Abstract:Logging is a critical function in modern distributed applications, but the lack of standardization in log query languages and formats creates significant challenges. Developers currently must write ad hoc queries in platform-specific languages, requiring expertise in both the query language and application-specific log details -- an impractical expectation given the variety of platforms and volume of logs and applications.

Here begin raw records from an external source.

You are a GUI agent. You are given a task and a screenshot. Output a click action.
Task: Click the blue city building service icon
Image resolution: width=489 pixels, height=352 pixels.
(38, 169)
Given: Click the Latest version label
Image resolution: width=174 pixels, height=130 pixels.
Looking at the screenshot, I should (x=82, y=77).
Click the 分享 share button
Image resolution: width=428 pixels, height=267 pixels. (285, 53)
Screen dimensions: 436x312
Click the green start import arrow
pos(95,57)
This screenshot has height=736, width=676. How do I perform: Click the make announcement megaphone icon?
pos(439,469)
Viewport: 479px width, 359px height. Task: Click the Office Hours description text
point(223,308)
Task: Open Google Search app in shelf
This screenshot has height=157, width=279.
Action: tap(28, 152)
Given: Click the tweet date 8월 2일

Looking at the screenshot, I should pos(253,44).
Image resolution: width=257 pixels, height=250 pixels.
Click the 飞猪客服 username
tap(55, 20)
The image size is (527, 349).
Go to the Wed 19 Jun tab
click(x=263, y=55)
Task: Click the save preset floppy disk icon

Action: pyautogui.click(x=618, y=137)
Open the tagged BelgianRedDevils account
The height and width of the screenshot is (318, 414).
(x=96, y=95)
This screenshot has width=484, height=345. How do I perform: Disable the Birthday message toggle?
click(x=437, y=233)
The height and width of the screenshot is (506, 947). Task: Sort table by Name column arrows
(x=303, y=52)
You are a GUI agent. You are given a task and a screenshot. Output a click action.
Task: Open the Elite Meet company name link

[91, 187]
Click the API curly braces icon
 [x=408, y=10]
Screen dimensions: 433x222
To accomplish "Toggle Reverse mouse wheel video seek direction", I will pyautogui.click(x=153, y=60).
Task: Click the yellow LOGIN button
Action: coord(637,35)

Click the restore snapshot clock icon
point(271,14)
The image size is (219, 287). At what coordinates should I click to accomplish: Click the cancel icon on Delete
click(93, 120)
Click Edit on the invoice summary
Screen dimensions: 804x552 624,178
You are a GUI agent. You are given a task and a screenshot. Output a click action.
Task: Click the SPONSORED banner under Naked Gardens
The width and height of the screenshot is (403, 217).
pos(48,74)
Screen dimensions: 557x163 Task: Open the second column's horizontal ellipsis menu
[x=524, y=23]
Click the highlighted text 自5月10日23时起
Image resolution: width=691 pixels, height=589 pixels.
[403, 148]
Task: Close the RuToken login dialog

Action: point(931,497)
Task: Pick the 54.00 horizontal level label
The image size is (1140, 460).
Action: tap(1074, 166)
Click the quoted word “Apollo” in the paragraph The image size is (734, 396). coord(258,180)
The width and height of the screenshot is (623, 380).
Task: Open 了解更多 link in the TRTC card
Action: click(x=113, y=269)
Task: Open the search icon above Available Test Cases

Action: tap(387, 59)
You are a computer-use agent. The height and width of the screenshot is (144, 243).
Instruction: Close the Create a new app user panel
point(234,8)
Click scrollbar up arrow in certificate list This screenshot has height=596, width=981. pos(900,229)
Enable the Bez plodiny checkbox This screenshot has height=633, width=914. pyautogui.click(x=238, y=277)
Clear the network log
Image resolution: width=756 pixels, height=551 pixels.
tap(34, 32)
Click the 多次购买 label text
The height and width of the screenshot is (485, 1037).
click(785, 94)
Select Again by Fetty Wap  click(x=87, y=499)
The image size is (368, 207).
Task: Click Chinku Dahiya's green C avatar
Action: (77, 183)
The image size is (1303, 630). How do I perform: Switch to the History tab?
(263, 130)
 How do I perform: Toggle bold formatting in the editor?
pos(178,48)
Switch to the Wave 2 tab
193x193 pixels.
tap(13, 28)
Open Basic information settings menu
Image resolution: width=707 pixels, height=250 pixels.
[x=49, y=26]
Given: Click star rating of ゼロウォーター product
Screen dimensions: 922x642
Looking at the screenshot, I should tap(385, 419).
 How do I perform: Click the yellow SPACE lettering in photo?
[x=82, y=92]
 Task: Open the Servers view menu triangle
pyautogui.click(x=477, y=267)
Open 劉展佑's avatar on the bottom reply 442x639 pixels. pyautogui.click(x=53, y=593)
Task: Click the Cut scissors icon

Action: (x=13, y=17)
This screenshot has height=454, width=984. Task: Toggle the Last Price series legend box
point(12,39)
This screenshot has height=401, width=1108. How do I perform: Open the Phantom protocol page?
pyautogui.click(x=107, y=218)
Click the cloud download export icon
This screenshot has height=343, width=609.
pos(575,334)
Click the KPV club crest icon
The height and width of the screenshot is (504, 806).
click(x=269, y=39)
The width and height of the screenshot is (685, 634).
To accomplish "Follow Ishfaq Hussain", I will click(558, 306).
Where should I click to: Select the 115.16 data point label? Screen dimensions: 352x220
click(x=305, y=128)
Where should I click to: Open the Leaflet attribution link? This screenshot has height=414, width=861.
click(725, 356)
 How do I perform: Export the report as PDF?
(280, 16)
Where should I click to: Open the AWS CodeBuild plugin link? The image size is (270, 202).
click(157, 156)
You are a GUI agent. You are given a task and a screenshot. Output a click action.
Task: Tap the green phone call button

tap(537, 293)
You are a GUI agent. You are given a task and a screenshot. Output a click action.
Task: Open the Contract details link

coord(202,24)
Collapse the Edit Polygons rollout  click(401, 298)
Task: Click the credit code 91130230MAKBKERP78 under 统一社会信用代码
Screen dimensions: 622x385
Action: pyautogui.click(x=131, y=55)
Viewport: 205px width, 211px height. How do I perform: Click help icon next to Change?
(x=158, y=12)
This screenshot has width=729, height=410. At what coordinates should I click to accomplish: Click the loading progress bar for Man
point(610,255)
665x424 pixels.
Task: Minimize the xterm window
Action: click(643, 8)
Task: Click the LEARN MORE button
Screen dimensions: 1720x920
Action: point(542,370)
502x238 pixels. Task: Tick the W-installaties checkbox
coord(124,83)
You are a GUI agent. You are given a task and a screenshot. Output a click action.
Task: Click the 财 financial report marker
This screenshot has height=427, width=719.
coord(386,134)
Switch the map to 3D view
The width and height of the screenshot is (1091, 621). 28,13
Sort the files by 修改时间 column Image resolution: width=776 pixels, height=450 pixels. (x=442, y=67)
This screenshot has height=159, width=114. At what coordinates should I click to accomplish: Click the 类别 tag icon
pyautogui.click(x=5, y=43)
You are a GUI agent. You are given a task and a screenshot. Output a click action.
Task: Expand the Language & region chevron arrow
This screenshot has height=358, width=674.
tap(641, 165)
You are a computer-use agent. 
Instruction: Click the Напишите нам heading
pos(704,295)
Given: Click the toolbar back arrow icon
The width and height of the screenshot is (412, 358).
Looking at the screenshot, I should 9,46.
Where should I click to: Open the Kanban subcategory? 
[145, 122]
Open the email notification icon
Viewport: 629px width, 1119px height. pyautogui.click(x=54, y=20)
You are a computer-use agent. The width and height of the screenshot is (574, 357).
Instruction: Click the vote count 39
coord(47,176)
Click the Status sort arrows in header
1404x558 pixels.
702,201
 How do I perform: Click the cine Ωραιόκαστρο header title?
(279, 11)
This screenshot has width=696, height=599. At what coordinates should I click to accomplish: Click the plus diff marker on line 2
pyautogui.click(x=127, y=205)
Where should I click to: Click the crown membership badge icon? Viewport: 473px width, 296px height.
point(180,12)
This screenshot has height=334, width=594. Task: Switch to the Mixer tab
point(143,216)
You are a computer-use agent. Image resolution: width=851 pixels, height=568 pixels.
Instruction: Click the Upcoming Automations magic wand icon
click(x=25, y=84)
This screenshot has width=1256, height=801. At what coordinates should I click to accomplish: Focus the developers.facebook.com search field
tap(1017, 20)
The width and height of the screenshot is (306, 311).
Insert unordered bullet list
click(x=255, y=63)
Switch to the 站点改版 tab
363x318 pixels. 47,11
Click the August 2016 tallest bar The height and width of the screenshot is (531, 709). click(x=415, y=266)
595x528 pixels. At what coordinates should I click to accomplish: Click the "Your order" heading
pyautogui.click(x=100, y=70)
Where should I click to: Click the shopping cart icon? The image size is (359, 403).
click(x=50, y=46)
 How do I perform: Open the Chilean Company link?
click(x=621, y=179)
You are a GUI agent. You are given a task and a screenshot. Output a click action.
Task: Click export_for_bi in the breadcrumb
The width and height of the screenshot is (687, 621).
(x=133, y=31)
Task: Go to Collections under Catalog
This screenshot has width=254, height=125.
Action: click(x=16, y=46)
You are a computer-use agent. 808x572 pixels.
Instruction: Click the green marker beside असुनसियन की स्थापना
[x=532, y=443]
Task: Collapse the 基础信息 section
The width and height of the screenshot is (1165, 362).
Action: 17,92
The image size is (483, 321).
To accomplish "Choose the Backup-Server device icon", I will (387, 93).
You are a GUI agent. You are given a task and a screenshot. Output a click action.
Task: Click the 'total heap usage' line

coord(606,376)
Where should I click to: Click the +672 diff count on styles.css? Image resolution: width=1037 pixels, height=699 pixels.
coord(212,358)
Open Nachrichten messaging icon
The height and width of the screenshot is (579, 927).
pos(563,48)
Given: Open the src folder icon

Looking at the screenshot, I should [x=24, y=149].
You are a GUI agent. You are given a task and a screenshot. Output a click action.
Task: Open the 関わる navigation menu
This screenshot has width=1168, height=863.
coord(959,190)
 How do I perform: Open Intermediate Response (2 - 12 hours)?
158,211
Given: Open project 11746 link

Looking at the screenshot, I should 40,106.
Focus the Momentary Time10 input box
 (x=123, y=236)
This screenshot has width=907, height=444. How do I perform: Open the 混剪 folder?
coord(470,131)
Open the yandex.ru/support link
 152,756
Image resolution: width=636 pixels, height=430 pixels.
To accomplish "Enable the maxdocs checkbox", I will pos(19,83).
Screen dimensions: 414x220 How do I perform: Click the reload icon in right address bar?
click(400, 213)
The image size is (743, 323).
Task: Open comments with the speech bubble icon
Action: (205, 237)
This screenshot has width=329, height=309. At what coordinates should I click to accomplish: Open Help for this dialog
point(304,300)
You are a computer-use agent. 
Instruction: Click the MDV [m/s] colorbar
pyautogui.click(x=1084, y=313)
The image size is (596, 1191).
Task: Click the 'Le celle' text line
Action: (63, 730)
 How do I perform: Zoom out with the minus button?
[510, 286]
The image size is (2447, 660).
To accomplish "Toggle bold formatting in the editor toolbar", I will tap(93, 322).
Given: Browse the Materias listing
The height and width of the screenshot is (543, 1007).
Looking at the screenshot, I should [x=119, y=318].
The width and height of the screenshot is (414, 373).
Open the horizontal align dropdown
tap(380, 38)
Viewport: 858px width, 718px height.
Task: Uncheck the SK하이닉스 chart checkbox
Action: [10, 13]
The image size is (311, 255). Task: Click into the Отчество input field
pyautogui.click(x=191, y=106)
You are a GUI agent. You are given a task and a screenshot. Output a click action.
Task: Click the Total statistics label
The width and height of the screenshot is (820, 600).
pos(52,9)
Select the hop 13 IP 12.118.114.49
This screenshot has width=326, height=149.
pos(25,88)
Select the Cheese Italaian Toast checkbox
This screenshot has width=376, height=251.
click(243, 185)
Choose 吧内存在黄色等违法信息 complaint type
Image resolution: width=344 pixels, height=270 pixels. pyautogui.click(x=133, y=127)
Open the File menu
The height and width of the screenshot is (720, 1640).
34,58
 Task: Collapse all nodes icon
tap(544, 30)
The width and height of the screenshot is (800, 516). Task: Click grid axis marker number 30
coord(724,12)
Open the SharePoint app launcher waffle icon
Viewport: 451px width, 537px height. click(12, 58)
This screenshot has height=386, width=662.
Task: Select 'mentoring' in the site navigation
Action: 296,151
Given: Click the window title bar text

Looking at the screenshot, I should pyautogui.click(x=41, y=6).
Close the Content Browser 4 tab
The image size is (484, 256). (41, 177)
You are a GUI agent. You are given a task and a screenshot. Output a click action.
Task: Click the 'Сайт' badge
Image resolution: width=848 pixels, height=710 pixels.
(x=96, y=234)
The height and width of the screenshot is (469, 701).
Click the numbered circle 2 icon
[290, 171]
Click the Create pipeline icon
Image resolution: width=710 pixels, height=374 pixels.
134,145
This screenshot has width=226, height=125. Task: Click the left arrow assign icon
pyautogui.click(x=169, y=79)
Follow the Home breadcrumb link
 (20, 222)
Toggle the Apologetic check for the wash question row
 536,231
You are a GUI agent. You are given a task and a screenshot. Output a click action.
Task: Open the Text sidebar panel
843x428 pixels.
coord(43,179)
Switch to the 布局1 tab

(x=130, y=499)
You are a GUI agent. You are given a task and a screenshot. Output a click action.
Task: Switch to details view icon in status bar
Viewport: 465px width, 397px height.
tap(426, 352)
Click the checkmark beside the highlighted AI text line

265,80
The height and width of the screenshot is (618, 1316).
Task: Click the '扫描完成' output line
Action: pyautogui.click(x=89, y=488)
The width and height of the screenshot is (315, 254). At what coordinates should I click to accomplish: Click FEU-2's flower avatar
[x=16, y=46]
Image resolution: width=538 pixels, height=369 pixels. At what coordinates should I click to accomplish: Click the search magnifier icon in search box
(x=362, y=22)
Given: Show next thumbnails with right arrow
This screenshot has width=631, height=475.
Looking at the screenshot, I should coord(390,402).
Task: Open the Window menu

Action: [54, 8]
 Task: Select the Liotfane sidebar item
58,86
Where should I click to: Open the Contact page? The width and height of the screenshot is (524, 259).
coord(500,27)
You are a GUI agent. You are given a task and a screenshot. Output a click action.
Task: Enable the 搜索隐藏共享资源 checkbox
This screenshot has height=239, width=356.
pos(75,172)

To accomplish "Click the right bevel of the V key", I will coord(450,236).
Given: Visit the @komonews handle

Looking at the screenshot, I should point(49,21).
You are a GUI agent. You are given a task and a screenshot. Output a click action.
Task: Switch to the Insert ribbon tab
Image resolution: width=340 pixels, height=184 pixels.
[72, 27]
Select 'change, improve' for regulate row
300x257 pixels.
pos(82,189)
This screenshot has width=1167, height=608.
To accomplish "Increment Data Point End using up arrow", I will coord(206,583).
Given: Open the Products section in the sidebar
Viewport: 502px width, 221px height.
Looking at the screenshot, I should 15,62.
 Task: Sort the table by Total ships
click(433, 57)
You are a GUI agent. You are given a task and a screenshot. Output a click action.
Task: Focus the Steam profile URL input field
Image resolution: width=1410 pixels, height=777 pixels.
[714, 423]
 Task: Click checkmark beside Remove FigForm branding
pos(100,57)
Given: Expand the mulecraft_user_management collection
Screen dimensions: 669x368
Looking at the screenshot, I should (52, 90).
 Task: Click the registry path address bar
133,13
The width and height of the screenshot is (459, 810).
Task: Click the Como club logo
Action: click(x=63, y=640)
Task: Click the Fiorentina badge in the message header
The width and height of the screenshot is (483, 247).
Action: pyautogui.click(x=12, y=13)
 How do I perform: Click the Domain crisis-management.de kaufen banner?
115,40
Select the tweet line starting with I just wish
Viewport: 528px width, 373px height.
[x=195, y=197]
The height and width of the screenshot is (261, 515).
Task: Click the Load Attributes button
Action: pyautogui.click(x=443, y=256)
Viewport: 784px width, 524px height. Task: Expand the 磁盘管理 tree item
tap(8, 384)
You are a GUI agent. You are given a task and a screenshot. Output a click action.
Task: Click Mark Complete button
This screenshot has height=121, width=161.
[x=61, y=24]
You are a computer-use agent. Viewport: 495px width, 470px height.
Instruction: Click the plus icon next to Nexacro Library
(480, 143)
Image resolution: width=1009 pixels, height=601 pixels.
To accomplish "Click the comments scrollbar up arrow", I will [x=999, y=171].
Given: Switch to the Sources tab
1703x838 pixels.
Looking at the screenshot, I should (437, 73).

While generating these queries with large language models (LLMs) seems intuitive, we show that current LLMs struggle with log-specific query generation due to the lack of exposure to domain-specific knowledge. We propose a novel natural language (NL) interface to address these inconsistencies and aide log query generation, enabling developers to create queries in a target log query language by providing NL inputs. We further introduce ~\textbf{NL2QL}, a manually annotated, real-world dataset of natural language questions paired with corresponding LogQL queries spread across three log formats, to promote the training and evaluation of NL-to-loq query systems. Using NL2QL, we subsequently fine-tune and evaluate several state of the art LLMs, and demonstrate their improved capability to generate accurate LogQL queries. We perform further ablation studies to demonstrate the effect of additional training data, and the transferability across different log formats. In our experiments, we find up to 75\% improvement of finetuned models to generate LogQL queries compared to non finetuned models.

What problem does this paper attempt to address?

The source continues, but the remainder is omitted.